• Set problem
Reproduce the data verbatim, from the line that contains "Image resolution: width=1280" through the line that contains "point(768,44)", including both of those lines.

──────────────────────────────

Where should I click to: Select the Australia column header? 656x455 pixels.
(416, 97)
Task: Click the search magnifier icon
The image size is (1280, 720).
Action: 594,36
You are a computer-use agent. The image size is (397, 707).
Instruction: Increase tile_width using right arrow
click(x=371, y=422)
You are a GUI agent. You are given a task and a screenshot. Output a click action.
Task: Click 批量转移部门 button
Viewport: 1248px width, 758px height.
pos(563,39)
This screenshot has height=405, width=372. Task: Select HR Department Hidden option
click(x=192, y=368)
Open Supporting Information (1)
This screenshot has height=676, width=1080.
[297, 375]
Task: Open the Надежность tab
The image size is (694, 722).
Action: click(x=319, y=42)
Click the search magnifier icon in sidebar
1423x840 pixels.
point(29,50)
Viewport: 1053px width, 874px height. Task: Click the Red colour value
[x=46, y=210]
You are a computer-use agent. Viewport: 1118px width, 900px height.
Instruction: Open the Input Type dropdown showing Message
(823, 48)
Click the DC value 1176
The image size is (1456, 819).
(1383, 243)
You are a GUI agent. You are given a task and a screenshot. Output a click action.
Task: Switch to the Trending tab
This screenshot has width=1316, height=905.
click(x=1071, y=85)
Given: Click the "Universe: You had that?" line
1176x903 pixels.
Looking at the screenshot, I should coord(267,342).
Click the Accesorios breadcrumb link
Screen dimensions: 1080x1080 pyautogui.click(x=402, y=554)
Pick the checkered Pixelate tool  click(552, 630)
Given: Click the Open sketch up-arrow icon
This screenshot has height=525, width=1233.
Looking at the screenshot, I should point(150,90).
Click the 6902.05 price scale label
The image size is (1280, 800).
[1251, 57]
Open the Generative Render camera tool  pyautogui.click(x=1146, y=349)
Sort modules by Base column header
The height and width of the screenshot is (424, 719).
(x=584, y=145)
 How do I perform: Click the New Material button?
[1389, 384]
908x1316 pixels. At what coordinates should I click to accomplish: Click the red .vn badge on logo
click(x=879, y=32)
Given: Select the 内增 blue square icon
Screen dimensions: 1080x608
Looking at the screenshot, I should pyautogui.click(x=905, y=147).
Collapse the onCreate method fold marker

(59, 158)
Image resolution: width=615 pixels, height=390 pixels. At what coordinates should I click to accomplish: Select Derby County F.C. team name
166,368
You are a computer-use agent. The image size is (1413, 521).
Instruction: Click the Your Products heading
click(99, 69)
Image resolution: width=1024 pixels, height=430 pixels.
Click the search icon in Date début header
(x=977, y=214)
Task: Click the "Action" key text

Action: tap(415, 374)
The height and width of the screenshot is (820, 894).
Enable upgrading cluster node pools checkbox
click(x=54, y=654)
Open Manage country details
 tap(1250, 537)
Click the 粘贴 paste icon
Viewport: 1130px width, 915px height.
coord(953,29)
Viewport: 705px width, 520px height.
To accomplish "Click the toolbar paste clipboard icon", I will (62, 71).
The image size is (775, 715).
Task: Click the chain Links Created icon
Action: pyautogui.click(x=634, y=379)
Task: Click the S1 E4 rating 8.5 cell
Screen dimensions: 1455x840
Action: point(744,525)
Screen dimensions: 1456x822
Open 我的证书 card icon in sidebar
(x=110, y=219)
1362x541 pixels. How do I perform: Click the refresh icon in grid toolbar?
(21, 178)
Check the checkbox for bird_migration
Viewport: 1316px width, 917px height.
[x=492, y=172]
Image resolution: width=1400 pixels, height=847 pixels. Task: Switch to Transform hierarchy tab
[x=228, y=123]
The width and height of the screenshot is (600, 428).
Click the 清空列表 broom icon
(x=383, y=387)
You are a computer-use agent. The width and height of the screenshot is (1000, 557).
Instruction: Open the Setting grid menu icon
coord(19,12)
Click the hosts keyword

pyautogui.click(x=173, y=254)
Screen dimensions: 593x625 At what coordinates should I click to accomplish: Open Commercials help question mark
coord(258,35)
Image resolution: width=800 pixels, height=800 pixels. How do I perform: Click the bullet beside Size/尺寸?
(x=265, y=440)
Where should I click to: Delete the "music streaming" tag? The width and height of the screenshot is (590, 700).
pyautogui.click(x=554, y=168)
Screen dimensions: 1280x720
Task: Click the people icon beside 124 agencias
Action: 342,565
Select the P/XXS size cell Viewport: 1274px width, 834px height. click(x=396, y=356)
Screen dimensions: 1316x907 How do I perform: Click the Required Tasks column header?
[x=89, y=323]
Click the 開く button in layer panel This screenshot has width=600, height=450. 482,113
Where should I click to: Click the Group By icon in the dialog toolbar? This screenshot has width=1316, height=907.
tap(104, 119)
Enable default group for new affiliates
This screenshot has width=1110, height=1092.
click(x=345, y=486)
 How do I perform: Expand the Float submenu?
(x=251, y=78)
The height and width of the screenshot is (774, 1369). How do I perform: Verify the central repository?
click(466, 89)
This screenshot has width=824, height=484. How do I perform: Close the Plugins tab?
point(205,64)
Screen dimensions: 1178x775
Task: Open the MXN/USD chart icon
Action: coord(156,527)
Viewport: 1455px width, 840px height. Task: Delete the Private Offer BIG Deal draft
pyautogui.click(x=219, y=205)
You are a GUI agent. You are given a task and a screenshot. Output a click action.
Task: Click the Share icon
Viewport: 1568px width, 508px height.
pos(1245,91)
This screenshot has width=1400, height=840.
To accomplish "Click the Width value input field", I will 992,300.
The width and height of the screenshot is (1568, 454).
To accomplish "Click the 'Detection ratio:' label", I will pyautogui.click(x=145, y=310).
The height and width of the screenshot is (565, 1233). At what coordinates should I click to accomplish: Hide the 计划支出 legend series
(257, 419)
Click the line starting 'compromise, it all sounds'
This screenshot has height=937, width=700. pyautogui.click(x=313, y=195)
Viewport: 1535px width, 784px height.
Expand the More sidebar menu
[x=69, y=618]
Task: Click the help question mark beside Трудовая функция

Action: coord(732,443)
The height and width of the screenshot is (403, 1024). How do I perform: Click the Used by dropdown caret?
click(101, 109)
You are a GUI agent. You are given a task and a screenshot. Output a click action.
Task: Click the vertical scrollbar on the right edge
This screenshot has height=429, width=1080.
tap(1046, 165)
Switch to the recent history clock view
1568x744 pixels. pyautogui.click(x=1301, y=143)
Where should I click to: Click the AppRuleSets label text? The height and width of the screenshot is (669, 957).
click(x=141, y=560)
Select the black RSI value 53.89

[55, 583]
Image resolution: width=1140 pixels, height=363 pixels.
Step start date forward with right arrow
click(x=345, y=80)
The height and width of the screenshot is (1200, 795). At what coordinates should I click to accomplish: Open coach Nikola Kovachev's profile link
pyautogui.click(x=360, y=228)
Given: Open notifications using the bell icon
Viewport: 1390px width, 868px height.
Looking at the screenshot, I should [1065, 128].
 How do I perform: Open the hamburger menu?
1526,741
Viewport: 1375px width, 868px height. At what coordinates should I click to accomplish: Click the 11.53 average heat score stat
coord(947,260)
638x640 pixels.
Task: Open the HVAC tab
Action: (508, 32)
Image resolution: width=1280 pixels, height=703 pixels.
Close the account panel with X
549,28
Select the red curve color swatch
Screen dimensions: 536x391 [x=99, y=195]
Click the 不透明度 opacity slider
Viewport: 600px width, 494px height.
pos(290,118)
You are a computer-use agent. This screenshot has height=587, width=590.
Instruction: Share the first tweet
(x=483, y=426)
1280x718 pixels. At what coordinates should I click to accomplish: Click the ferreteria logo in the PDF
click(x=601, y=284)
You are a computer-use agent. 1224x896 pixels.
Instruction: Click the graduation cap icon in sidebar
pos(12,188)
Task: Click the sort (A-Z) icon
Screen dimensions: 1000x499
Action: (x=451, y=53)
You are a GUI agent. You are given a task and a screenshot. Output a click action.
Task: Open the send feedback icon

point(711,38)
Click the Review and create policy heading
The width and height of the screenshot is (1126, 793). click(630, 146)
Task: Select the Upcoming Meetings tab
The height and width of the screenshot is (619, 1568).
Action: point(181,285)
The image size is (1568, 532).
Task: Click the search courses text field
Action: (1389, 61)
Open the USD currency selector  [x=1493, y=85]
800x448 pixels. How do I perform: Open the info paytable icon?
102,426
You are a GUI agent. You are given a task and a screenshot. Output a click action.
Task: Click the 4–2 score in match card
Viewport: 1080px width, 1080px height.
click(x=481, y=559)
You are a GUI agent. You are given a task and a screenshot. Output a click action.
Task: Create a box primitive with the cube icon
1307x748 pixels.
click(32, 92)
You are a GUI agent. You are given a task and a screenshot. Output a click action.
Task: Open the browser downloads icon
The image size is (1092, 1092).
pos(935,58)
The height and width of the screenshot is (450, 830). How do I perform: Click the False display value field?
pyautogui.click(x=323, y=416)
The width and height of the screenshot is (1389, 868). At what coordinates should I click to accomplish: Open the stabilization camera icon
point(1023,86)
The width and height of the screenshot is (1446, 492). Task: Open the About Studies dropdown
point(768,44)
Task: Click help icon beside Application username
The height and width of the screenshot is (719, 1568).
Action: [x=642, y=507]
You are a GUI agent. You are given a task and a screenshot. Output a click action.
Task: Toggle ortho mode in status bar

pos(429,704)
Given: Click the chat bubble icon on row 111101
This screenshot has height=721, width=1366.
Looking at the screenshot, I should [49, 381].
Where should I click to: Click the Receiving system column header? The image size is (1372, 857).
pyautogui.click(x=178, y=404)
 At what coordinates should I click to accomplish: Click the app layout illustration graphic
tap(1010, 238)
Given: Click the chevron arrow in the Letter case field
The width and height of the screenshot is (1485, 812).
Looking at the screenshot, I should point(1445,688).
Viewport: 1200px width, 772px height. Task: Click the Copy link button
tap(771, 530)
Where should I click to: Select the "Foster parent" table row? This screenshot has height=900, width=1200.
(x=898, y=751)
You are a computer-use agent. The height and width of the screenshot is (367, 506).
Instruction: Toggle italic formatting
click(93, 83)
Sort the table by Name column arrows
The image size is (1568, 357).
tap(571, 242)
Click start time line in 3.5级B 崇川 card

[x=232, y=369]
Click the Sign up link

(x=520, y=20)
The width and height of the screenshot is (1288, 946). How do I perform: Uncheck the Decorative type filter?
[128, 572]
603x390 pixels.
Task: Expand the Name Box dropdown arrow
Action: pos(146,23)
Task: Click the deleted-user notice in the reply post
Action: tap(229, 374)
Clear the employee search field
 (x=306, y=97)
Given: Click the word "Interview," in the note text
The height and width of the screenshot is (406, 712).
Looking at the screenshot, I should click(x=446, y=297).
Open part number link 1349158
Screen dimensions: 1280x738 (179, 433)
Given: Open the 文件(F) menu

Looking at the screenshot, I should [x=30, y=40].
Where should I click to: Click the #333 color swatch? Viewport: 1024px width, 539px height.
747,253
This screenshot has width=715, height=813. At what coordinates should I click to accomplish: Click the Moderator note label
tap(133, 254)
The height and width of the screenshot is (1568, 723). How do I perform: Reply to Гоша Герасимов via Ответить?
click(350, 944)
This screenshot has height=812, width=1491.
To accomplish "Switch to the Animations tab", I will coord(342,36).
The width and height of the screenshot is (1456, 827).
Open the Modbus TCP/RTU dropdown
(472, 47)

──────────────────────────────

• The solution
Image resolution: width=1280 pixels, height=703 pixels.
Close the account panel with X
549,28
Select the red curve color swatch
Screen dimensions: 536x391 [x=99, y=195]
Click the 不透明度 opacity slider
Viewport: 600px width, 494px height.
pos(290,118)
You are a computer-use agent. This screenshot has height=587, width=590.
Instruction: Share the first tweet
(x=483, y=426)
1280x718 pixels. At what coordinates should I click to accomplish: Click the ferreteria logo in the PDF
click(x=601, y=284)
You are a computer-use agent. 1224x896 pixels.
Instruction: Click the graduation cap icon in sidebar
pos(12,188)
Task: Click the sort (A-Z) icon
Screen dimensions: 1000x499
Action: (x=451, y=53)
You are a GUI agent. You are given a task and a screenshot. Output a click action.
Task: Open the send feedback icon

point(711,38)
Click the Review and create policy heading
The width and height of the screenshot is (1126, 793). click(630, 146)
Task: Select the Upcoming Meetings tab
The height and width of the screenshot is (619, 1568).
Action: point(181,285)
The image size is (1568, 532).
Task: Click the search courses text field
Action: (1389, 61)
Open the USD currency selector  [x=1493, y=85]
800x448 pixels. How do I perform: Open the info paytable icon?
102,426
You are a GUI agent. You are given a task and a screenshot. Output a click action.
Task: Click the 4–2 score in match card
Viewport: 1080px width, 1080px height.
click(x=481, y=559)
You are a GUI agent. You are given a task and a screenshot. Output a click action.
Task: Create a box primitive with the cube icon
1307x748 pixels.
click(32, 92)
You are a GUI agent. You are given a task and a screenshot. Output a click action.
Task: Open the browser downloads icon
The image size is (1092, 1092).
pos(935,58)
The height and width of the screenshot is (450, 830). How do I perform: Click the False display value field?
pyautogui.click(x=323, y=416)
The width and height of the screenshot is (1389, 868). At what coordinates should I click to accomplish: Open the stabilization camera icon
point(1023,86)
The width and height of the screenshot is (1446, 492). Task: Open the About Studies dropdown
point(768,44)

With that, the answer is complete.